By Jef Grebener, Student Connect Peer Mentor
So, here we are with a couple weeks behind us in this new semester. By this point in the semester we should have a feel for how instructors lead classes, their expectations of students, and the policies they have regarding attendance and assignments. Now that classes are picking up steam, with the first round of exams and assignments due or completed it is important to remember the resources around campus to help you get the most of your semester.
If you feel like you’re struggling with any classes the first step is to approach your professor. All professors are different, so, this could mean sending an e-mail, giving a phone call, or stopping by their office during open office hours. Regardless of how you contact your instructor, this should be the first step to getting back on track if you feel you need help. Don’t wait until midterm or the end of the semester to address problems or concerns about how you are doing in any class. By speaking to your instructor in a respectful way, and bringing whatever exam or assignment you are struggling with to them, you can get the best advice on what that instructor is looking for and how to improve on your next project or test. By reaching out to your instructor first you are separating yourself from other students and showing that you are committed to improving your skills. This can be a great first step for building a meaningful relationship with your instructor that will last long after your time at RVC has come to an end.

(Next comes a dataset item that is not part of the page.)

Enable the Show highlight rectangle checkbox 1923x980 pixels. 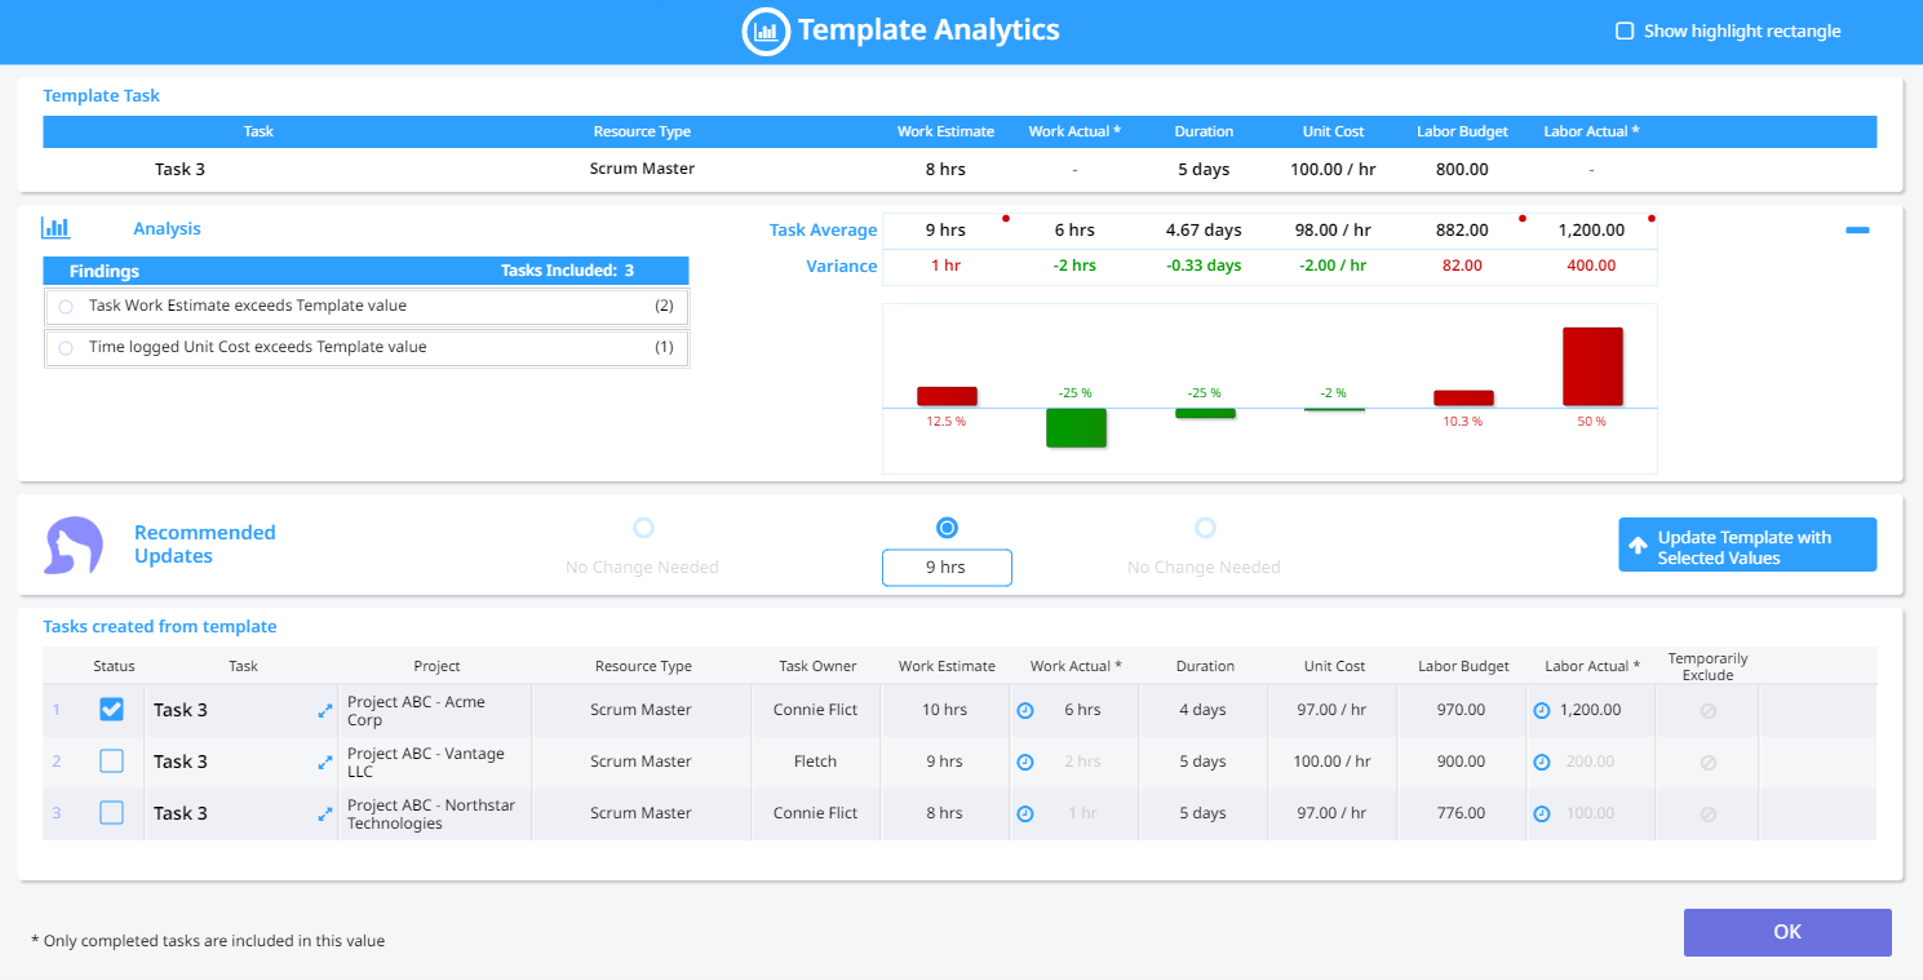tap(1624, 31)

It may be that you aren’t understanding certain concepts of the class and you need some tutoring to help get you up to speed. The Tutoring Center on the ground floor of the Student Center offers RVC students free tutoring in most subjects and they also offer a free writing lab to help with any papers you may want to have checked before handing in. There are also open tutoring labs for math, biology, and chemistry in the JCSM.
There are also peer mentors at the Getting Started Center on the second floor of the Student Center who can help you find resources around campus or meet with you one on one. Sometimes even meeting with a classmate can help, by exchanging notes, ideas, and concepts with classmates sometimes things become easier to understand. By introducing yourself to members of your class, or even reaching out to classmates via EAGLE, you can begin to build a network. Meeting a few people from all of your classes will help you to be more engaged in the college lifestyle and studies show that the more involved and engaged you are with fellow students the more successful you will be in classes. These loose friendships that you build in the classroom today will lead to future professional opportunities in the future, and it’s never too early to begin building a network of peers.